Examining the three-hour running mean of tornado initiation times from both cell and line-based tornadoes, a strong diurnal cycle is evident only in the cell-type tornado distribution. To determine the statistical significance of the higher occurrences of QLCS tornadoes in the nighttime hours, a Monte-Carlo technique was performed and showed results significant at the 99.9% confidence level. Therefore, there is a statistically significant difference between the observed daily tornado distributions from QLCSs and cell type storms.

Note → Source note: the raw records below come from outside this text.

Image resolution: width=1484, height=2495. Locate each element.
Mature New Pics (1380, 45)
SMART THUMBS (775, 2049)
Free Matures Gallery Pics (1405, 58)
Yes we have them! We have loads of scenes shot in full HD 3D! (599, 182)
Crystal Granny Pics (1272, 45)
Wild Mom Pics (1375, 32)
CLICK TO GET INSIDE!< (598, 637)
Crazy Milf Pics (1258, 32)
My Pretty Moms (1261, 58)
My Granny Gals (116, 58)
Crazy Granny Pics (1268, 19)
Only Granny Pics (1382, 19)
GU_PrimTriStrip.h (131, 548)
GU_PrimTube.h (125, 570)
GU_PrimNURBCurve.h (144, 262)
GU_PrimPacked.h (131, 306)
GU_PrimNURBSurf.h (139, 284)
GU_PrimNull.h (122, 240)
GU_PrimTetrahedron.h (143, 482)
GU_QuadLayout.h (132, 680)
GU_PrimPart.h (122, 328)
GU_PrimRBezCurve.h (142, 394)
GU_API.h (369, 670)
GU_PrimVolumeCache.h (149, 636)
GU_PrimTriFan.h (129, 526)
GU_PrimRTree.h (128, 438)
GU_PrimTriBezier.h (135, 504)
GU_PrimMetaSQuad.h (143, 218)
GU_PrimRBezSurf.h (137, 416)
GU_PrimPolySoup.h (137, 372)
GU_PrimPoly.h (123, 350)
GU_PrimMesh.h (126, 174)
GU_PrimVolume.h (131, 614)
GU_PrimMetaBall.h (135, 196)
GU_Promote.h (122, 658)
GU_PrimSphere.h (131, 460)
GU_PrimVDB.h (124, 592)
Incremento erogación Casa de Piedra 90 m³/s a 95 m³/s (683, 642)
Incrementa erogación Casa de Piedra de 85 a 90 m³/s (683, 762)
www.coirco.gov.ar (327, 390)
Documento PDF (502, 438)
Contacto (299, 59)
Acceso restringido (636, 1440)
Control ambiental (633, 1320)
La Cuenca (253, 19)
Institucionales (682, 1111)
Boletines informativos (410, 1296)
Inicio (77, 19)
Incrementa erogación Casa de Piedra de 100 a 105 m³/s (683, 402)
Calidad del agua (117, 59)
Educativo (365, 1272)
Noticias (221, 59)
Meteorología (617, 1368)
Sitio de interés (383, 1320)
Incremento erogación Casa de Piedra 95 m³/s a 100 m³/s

It has been difficult to compare tornadoes from QLCSs to those from cell-type storms, given a limited dataset, due to tornado frequency variations between the two storm types. For this reason, a Monte Carlo resampling method was used to evaluate the null hypothesis that the probability of a violent tornado, given a tornadic QLCS, is much less than the probability of a violent tornado, given a tornadic cell. Ten thousand years of simulated tornado activity were generated using a uniform random number generator. Results showed a significantly lower probability of an F3 tornado, given a QLCS tornado, than the probability of an F3 tornado, given a cell-based tornado, at the 98% confidence level. However, no significant conclusions can be drawn about F4 and F5 tornadoes, as the events are particularly rare even in cell parent-storm types. Thus, more type-classified tornado data are needed to determine whether linear convective systems, on the whole, produce weaker tornadoes. Similar studies will be done on two additional years of classified parent storm-type tornado data.